Mi certidumbre se confirmó el día en que me enfrenté por fin al original, en la edición de John Lane, impresa en 1952, un ejemplar que pertenecía a Monique Lange y del que nunca me separo. Dicha edición contiene una serie de apéndices ilustrativos de la lucha de Joyce contra el poder castrador de la censura a lo largo de una década: el escrito de protesta de los mejores escritores de la época de la edición mutilada de la novela, publicada en Estados Unidos sin la autorización del autor, entre cuyos firmantes figuran Ramón Gómez de la Serna, Juan Ramón Jiménez, Gabriel Miró, Ortega y Gasset, Alfonso Reyes y Miguel de Unamuno, amén de Antonio Marichalar; la carta del propio Joyce al editor (y censor) estadounidense; las actas de la resolución del Tribunal de Nueva York sobre la presunta obscenidad del texto. Como los asiduos de la obra joyciana saben, Ulises fue impreso primero en 1922 y 1923, en ediciones numeradas de mil, dos mil y de quinientos ejemplares, hasta que la audaz propietaria de la librería parisiense Shakespeare and Company, la ya inmortal Sylvia Beach, se lanzó a la aventura de publicarlo en edición normal un año después. La primera edición sin cortes no se imprimió en Norteamérica sino en 1934 y en Inglaterra, dos años más tarde.
El forcejeo de Joyce con la censura puritana, había comenzado mucho antes. Como recuerda Richard Ellmann en su exigente y rigurosa biografía del autor, la impresión de Gente de Dublín fue adquirida íntegramente por un desconocido que a continuación la quemó. La eterna enemistad del poder con la literatura se cobró numerosas víctimas durante la primera mitad del pasado siglo, no sólo en la Alemania nazi, la Rusia de Stalin y la España de Franco, sino también en los países anglosajones.
La revolución del Ulises sacudió la novela de su tiempo y, como un movimiento sísmico, se extendió por el mundo literario de Europa y Estados Unidos. Sin ir más lejos, la obra de Faulkner, Svevo y Beckett no hubiera sido posiblemente sin ella. En España, su recepción fue mucho más tardía y no se manifestó con provecho hasta Larva, la fascinante y compleja novela de Julián Ríos.

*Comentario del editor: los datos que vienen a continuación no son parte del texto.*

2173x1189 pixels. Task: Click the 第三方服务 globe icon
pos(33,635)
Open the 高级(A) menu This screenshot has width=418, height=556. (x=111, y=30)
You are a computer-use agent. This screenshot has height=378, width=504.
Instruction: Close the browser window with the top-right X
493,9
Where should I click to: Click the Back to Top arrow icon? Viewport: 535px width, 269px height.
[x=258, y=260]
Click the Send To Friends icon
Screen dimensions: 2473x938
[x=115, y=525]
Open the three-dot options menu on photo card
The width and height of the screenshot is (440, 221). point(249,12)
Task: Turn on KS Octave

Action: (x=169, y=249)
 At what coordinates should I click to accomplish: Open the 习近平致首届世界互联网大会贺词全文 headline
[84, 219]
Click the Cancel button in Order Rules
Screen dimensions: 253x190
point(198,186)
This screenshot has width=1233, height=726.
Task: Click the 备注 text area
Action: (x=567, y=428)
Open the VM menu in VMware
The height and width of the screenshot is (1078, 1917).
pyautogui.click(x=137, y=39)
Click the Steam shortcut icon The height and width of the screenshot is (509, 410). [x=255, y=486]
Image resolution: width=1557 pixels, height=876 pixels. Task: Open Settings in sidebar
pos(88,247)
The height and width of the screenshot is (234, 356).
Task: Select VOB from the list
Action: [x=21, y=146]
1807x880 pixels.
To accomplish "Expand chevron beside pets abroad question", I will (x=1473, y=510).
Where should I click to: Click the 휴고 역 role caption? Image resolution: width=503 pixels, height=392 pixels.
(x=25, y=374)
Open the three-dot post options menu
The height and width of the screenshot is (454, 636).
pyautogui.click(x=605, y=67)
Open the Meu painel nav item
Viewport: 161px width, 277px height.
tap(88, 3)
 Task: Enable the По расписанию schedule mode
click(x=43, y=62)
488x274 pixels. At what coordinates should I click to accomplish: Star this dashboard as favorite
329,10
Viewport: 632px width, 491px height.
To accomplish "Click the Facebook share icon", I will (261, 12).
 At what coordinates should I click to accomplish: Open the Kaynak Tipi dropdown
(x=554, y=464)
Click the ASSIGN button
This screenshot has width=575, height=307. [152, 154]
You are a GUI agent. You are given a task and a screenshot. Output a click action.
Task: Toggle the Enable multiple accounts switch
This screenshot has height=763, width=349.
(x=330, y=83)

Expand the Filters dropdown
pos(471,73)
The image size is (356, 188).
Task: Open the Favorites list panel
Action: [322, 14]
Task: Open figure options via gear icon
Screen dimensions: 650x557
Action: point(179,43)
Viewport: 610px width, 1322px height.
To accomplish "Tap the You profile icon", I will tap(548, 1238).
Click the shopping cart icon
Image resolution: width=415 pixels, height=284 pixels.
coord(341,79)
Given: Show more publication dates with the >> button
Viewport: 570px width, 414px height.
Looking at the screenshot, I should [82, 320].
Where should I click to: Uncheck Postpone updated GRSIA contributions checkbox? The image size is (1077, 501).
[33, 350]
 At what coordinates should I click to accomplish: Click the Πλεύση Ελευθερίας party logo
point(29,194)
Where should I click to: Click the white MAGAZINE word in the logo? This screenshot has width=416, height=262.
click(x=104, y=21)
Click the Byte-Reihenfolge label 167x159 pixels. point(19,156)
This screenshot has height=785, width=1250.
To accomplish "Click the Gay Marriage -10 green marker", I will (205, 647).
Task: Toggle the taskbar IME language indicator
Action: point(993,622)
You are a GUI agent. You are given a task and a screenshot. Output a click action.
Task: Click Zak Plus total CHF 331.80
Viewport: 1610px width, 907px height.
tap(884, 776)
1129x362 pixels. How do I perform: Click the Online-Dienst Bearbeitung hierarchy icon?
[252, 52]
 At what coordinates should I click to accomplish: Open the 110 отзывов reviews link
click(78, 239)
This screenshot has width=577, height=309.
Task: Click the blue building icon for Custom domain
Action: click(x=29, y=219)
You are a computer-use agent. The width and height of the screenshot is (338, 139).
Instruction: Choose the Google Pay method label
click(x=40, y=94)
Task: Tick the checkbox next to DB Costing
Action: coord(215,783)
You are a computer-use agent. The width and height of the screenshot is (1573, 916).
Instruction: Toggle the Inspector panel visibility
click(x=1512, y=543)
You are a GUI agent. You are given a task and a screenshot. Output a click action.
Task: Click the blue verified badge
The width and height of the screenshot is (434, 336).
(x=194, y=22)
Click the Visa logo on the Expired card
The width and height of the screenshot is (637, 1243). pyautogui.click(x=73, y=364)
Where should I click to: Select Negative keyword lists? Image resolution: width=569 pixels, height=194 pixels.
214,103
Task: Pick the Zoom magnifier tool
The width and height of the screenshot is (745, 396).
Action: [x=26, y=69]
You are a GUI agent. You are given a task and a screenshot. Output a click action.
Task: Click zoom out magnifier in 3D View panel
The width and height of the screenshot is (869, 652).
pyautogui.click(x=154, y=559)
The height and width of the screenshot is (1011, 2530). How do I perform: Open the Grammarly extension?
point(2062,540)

Se ha hablado mucho en nuestros predios del “monólogo interior” joyciano. A mi entender, el término acuñado por la crítica al uso peca de una inexactitud y, consciente de su dudoso estatus, lo he empleado siempre con cierto desasosiego. Antonio Marichalar, nuestro primer estudioso del Ulises, acertó plenamente en su análisis, expuesto en el ante citado prólogo a la traducción de El artista adolescente:
Si prestamos atención a un soliloquio de esta clase, pronto percibiremos, en un manso fluir de su curso, un nutrido y confuso clamoreo, causado por la pluralidad de voces que se alzan por dondequiera y que, aunque forman una sola, denuncian la existencia de un tupido trenzado de cruces y contactos en apresurada sucesión.
Exacto: en la narración joyciana, como en Faulkner y en otros escritores entre los que modestamente yo me incluyo, el supuesto monólogo pasa de una voz a otra sin salir del autor mismo: es el reino de la polifonía, a la escucha de las voces del mundo, tal y como proponía Kart Graus.
La recepción de Ulises en España en el transcurso de las últimas décadas va ligada estrechamente a la labor crítica y novelesca de Julián Ríos. La bellísima edición del Círculo de Lectores, con dibujos de Eduardo Arroyo, es un espléndido homenaje al humor e inventiva del autor irlandés, homenaje coronado con la publicación de Casa Ulises en 2003. El lector de Joyce tiene el singular privilegio de acompañar al autor de Monstruario y La vida sexual de las palabras en su solitario “viaje al fin de la noche” de Dublín, en el que, pieza por pieza y galería por pasadizo, rehace el laberinto verbal de la Odisea de nuestros tiempos, esa singular Enciclopedia de conocimientos que es la obra de Joyce.